Exercise task 1 >>
Write out the part of the passage on fate and free will starting with "Fate taken as" and going on through "as a whole)".
Exercise task 2 >>
For each statement below, answer yes or no on whether the passage on fate and free will agrees with it, and quote the deciding words of the passage: (a) The mental supervenes upon the physical. (b) The separate components of a car, taken individually, possess the qualities of the car as a whole. (c) The physical consists of matter, energy, and dimensions.

Fate taken as natural law and possibly chance, on the other hand, is a simple fact.

Things either happen because of natural law or in some cases - if you follow some branchers of quantum theory - by pure random chance.

Human behaviour is a meta-pattern of physical interactions. The mental supervenes upon the physical, with the structures formed by the interactions of physical objects possessing new qualities that are intrinsically inherent to the structures, but not to the separate physical objects they consist of. (much like the separate components of a car taken individually do not possess the qualities of their combination - the car as a whole)

There is only the physical (matter, energy, dimensions), the interactions of which not just determine but actually are everything.

The experience of free will is merely consciousness, a meta-structure of the physical, experiencing and reflecting on its own workings, while providing feedback as a factor of influence on those workings at the same time. (much like a computer program which monitors not just external input, but also its own state, which it then feeds back into the monitoring system as a source of input, the state of the program meanwhile changing because of the combined input it receives)

Material shown >>
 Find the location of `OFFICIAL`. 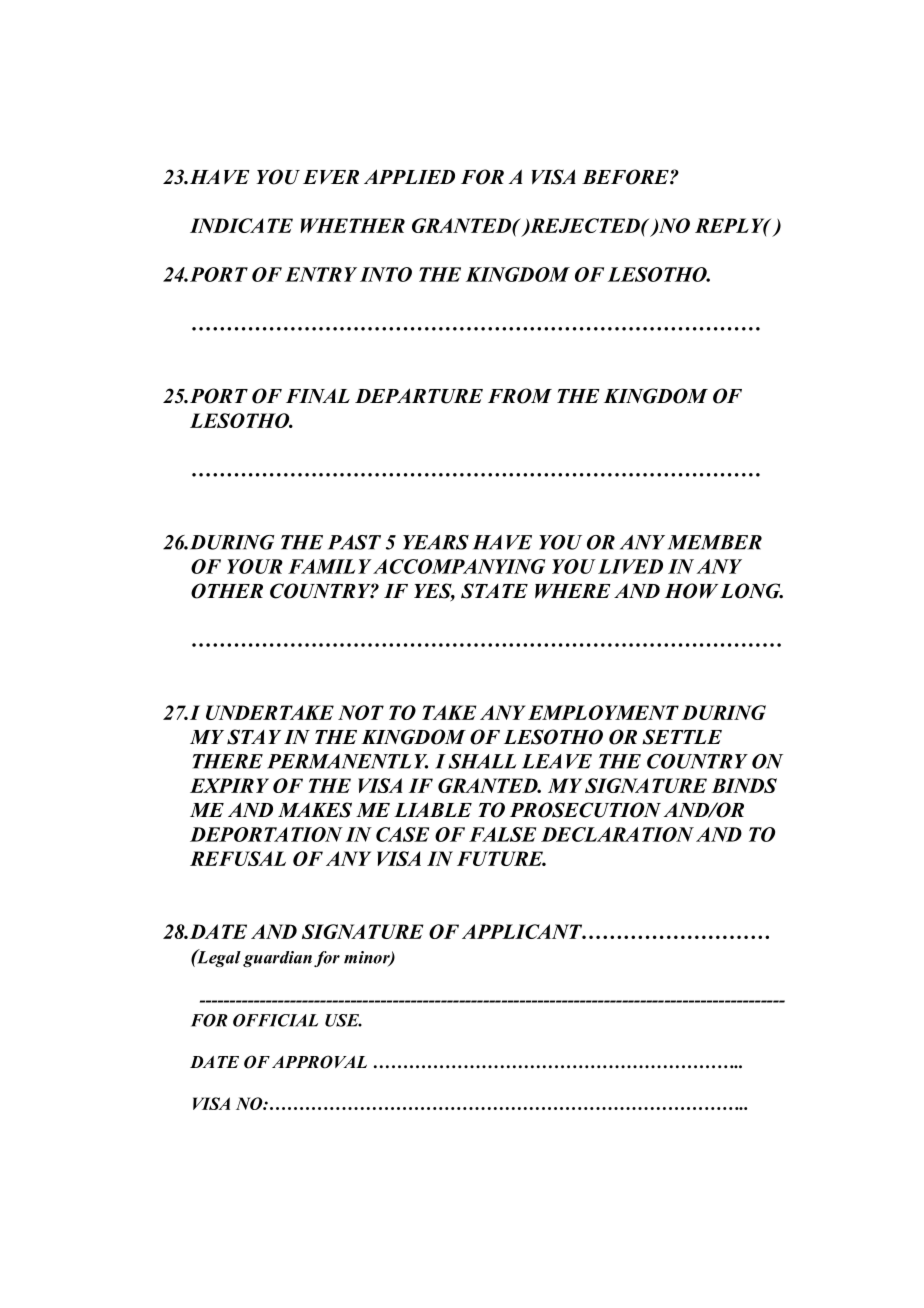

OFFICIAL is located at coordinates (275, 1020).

* * *

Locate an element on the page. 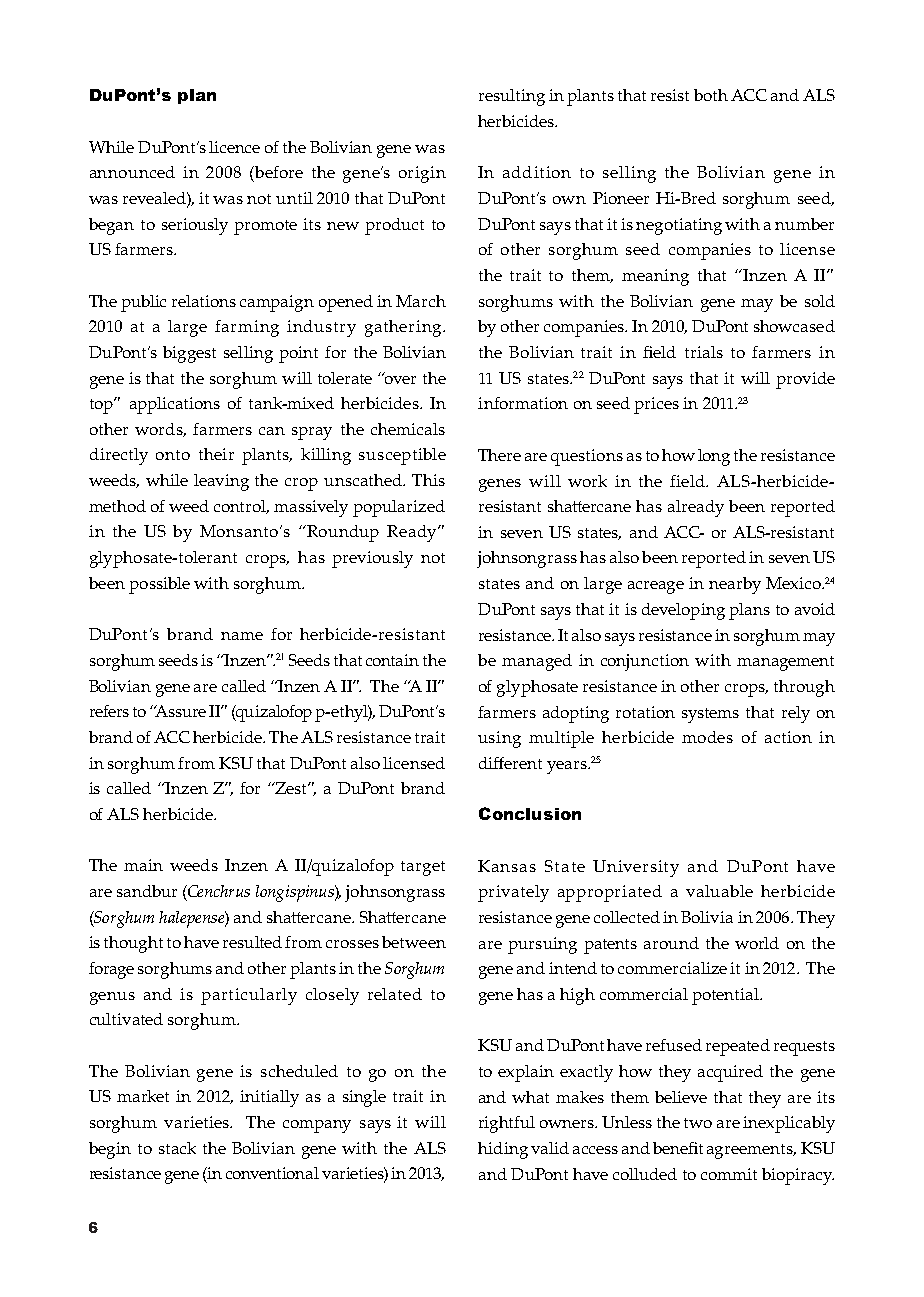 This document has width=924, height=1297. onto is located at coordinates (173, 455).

Reply 1 >>
Fate taken as natural law and possibly chance, on the other hand, is a simple fact.

Things either happen because of natural law or in some cases - if you follow some branchers of quantum theory - by pure random chance.

Human behaviour is a meta-pattern of physical interactions. The mental supervenes upon the physical, with the structures formed by the interactions of physical objects possessing new qualities that are intrinsically inherent to the structures, but not to the separate physical objects they consist of. (much like the separate components of a car taken individually do not possess the qualities of their combination - the car as a whole)

Reply 2 >>
(a) Yes: "The mental supervenes upon the physical"
(b) No: "the separate components of a car taken individually do not possess the qualities of their combination"
(c) Yes: "There is only the physical (matter, energy, dimensions)"